> Material shown:
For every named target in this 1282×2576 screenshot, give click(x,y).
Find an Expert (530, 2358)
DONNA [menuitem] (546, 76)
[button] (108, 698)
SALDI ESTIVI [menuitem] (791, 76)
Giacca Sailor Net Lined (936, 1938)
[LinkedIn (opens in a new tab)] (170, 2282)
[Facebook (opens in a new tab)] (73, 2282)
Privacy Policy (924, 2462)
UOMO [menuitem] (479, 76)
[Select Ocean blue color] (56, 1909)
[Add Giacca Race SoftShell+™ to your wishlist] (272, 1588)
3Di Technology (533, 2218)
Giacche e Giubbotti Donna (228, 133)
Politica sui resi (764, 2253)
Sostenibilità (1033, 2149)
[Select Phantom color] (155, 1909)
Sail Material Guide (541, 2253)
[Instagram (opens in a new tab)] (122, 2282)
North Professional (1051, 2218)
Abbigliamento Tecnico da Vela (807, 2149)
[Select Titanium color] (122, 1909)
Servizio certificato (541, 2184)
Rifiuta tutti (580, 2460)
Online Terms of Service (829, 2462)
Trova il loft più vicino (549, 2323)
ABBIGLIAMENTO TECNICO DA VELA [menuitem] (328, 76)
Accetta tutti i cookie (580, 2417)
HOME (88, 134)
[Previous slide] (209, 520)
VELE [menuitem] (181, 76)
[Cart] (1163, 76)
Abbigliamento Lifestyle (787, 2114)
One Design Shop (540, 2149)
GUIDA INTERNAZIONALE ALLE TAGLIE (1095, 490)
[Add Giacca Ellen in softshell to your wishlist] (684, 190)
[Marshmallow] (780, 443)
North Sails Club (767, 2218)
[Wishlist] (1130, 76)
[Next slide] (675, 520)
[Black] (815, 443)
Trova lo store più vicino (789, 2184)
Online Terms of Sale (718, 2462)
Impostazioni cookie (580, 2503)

> Your goal: From the entries above, copy every line that holds the word "vicino".

> Task solution:
Trova il loft più vicino (549, 2323)
Trova lo store più vicino (789, 2184)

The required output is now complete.